SELECT * FROM data_quality_exception;
Before re-running our test, we must remove previous records from data_quality_exception, always reset the baseline before re-testing and work methodically. There are no shortcuts in software development. Part of the learning is to approach our subject in a logical, consistent, repeatable manner. We need this discipline when developing a continuous integration framework, and for the curious, these repeat steps will be useful as plug-in test cases later.
TRUNCATE TABLE data_quality_exception;
When we are confident, our validation routine works as expected. We can create a new stored procedure sp_validate_test_data to wrap validation procedures. Note that there are two calls. You may wish to add control logic to ensure the first stored procedure execution outcome is properly returned in the event of failure.
CREATE OR REPLACE PROCEDURE sp_validate_test_data() RETURNS STRING
LANGUAGE javascript
EXECUTE AS CALLER
AS
$$
   var stmt      = "";
   var result    = "";
   stmt = snowflake.createStatement ({ sqlText: "CALL sp_is_attribute_null(?,?,?,?,?);",
                                       binds:['Test', 'ATTRIBUTE_IS_NULL', 'scd2_content_test', 'id', 'id'] });
   try
   {
       result = stmt.execute();
       result = "SUCCESS";
   }
   catch { result = sql_stmt; }
   stmt = snowflake.createStatement ({ sqlText: "CALL sp_is_attribute_null(?,?,?,?,?);",
                                       binds:['Test', 'ATTRIBUTE_IS_NULL', 'scd2_content_test', 'content', 'id'] });
   try
   {
       result = stmt.execute();
       result = "SUCCESS";
   }
   catch { result = sql_stmt; }
   return result;
$$;
And test our wrapper.
CALL sp_validate_test_data();
Remember to grant entitlement to execute tasks to sysadmin.
USE ROLE accountadmin;
GRANT EXECUTE TASK ON ACCOUNT TO ROLE sysadmin;
And now, create a task triggered by the presence of new data in strm_scd2_content_test with our new sp_validate_test_data stored procedure.
USE ROLE sysadmin;
Create a stream on table strm_scd2_content_test. we use this to trigger our validation wrapper task.
CREATE OR REPLACE STREAM strm_scd2_content_test ON TABLE scd2_content_test;
Create a new task to run validations.

#### Exercise requirements
#1 Which SQL statements in the Snowflake walkthrough sit on a line of their own and end in a semicolon, leaving out everything in the stored procedure definition? List every one.
#2 Reproduce everything in the Snowflake walkthrough from "SELECT * FROM" down to "test cases later.".

#### Data lines
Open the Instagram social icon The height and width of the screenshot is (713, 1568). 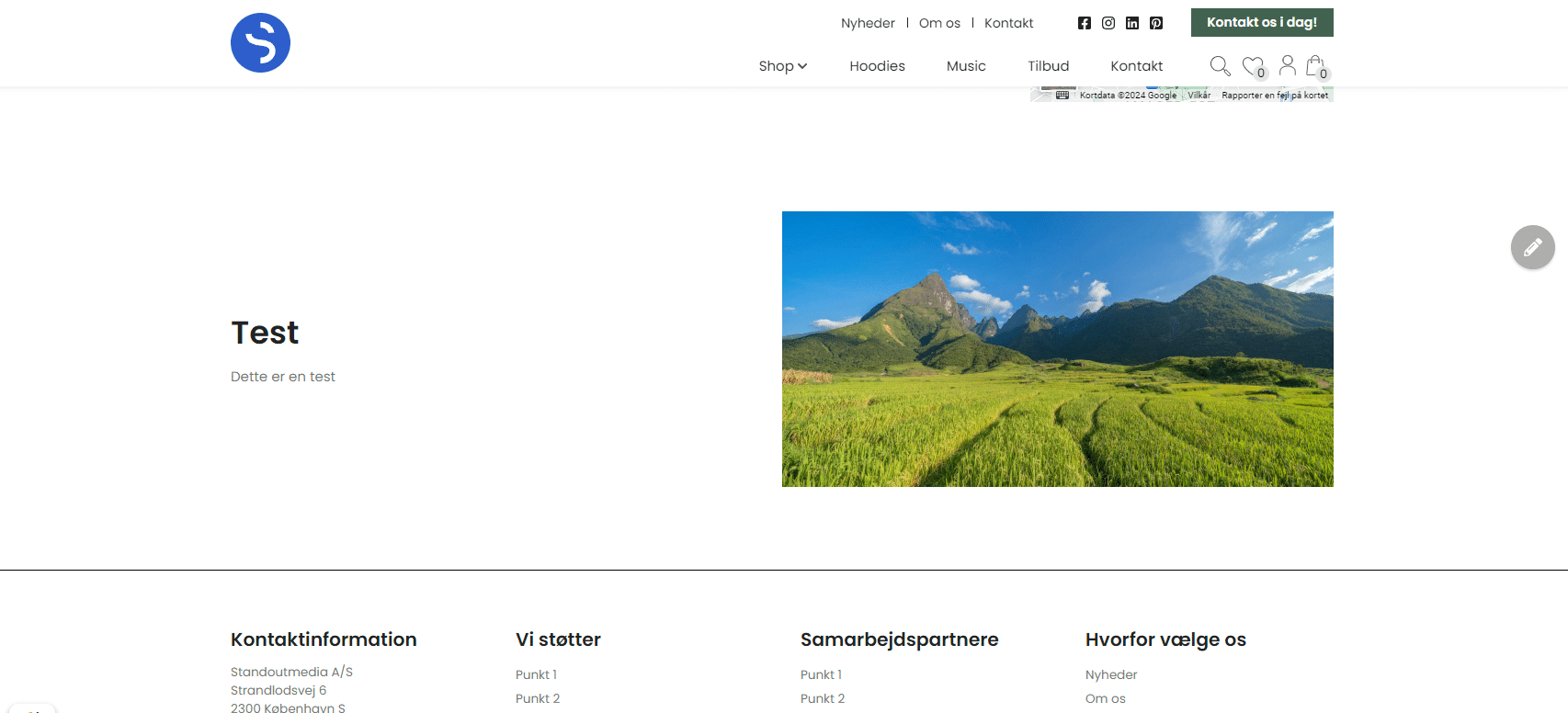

#### Exercise responses
#1
- SELECT * FROM data_quality_exception;
- TRUNCATE TABLE data_quality_exception;
- CALL sp_validate_test_data();
- USE ROLE accountadmin;
- GRANT EXECUTE TASK ON ACCOUNT TO ROLE sysadmin;
- USE ROLE sysadmin;
- CREATE OR REPLACE STREAM strm_scd2_content_test ON TABLE scd2_content_test;

#2
SELECT * FROM data_quality_exception;
Before re-running our test, we must remove previous records from data_quality_exception, always reset the baseline before re-testing and work methodically. There are no shortcuts in software development. Part of the learning is to approach our subject in a logical, consistent, repeatable manner. We need this discipline when developing a continuous integration framework, and for the curious, these repeat steps will be useful as plug-in test cases later.